After my ex-husband called and harassed me, I cried and was unable to focus on my job. I called my Sponsor and she listened to me for a few minutes and then gently asked what I was doing at that moment. When I said I was trying to work on a project but couldn't concentrate, she asked if I could concentrate on the project for five minutes. Well, that sounded silly, so I said, "Of course I can concentrate for five minutes." She suggested that I work on the project for the next five minutes and if I lost my concentration, to call her back. The next five minutes lasted much longer than five minutes.
That was when I started to change. I would read Just for Today and tell myself I only needed to make it through that day. When I struggled, I would call my Sponsor. Thank goodness she was available. I called her many times.
As I became stronger, I practiced the other suggestions on the Just for Today card. I love that piece of literature because it helped met to keep the focus on myself. When I focused my energy on myself rather than on my former husband, I had more time for the project at work and I made fewer mistakes.
Several things changed in my life when I focused on myself. I reduced my mental exhaustion, felt physically stronger, and my hunger returned. I paid more attention to what I needed. I slept a lot better, excelled at my job, and my self-esteem increased.
It is funny to me now that I experienced all of those changes.
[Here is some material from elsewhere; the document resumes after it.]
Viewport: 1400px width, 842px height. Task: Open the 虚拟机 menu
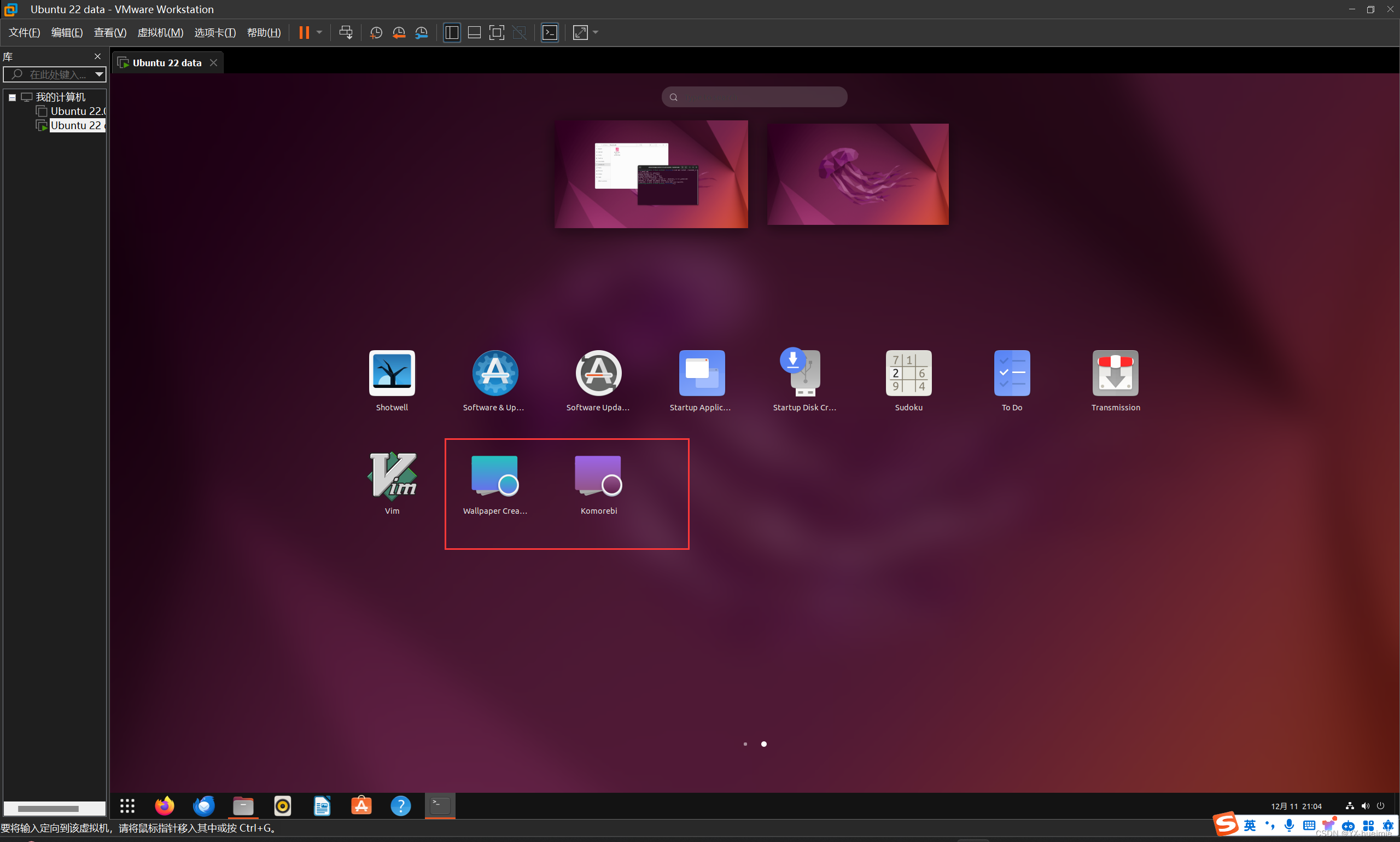(160, 32)
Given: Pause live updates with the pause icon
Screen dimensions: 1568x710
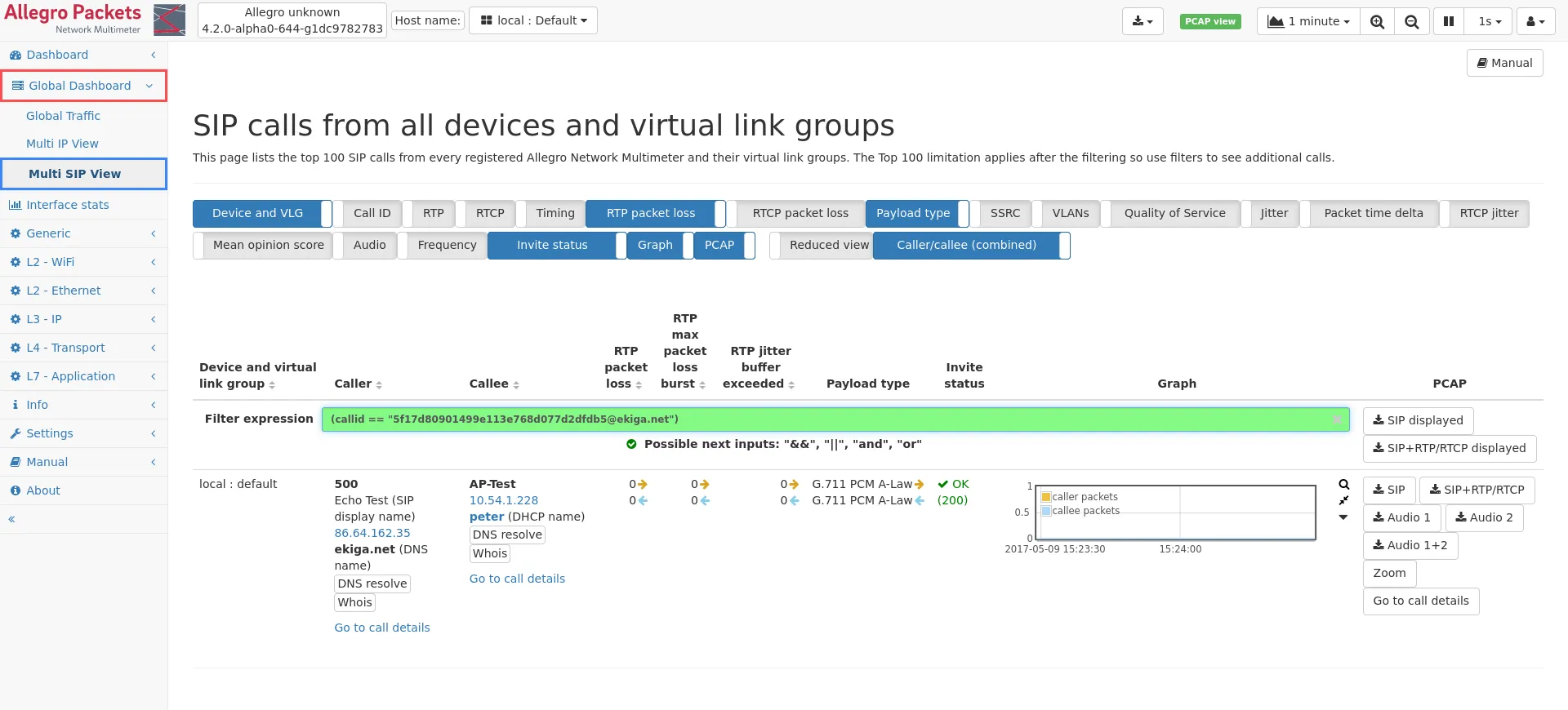Looking at the screenshot, I should [x=1448, y=21].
I told myself, "Just for today I will try to live through this day only," one day at a time. So many years ago I struggled to understand how I could live my life a day at a time, and I was already doing it.
My 16-year-old Just for Today bookmark is tattered from years of use. I'm going to buy a new one to keep on my desk at work. That way, when I see it I'll remember what I can do for myself at any given moment.
My life was incredibly unmanageable when I walked through the doors of Al-Anon. I was angry, bitter, and hateful. My problems consumed me. Infuriated that my life had not gone the way I indended, I resented anyone who was successful. I grew up and lived in a disease I was unaware of--alcoholism.
Alcoholism robbed me of my hopes and dreams. The disease took away my dignity and self-respect. My friendships and my feelings were gone. Alcoholism stole my natural instincts to know and do God's will, to love others, and to be of service to people. I questioned whether anything could restore me to sanity.
As I kept coming back to Al-Anon, my insides began to thaw. People in the program embraced me and loved me regardless of my self-hatred and bitterness. As I have often heard in these rooms, people loved me until I could love myself. That was a monumental task.
The program has worked for me spiritually in a way that I cannot explain. As the members nurtured me, cheered for me, and included me, I began to heal. At the same time, God knew I needed to work through the Twelve Steps.
Before I came to Al-Anon, I acted in ways that were unacceptable to me. I kept secrets that I never wanted to reveal. I had stored a life of shame so deep inside me that I didn't think I could possibly heal.
When I started working the Steps, I began disposing of my secrets and shame. Slowly, I revealed more about myself. As I let go of my secrets, I began to feel human again.
Step Nine proved to be one of the most healing Steps for me. Making amends for my wrongs and living life a different way gave me a great deal of relief. The freedom I received from telling people I had harmed them, treating others as I would like them to treat me, and making things right in my life has been powerful.
There is still recovery work to do and more healing to experience. I believe Al-Anon works and that I will continue to heal as I "Keep Coming Back." I will discover more about myself, continue to make amends, uncover additional feelings, and nurture my life. This program has given me a quality of life that I treasure--through the Steps, the Al-Anon fellowship, and my hope in a Power greater than myself.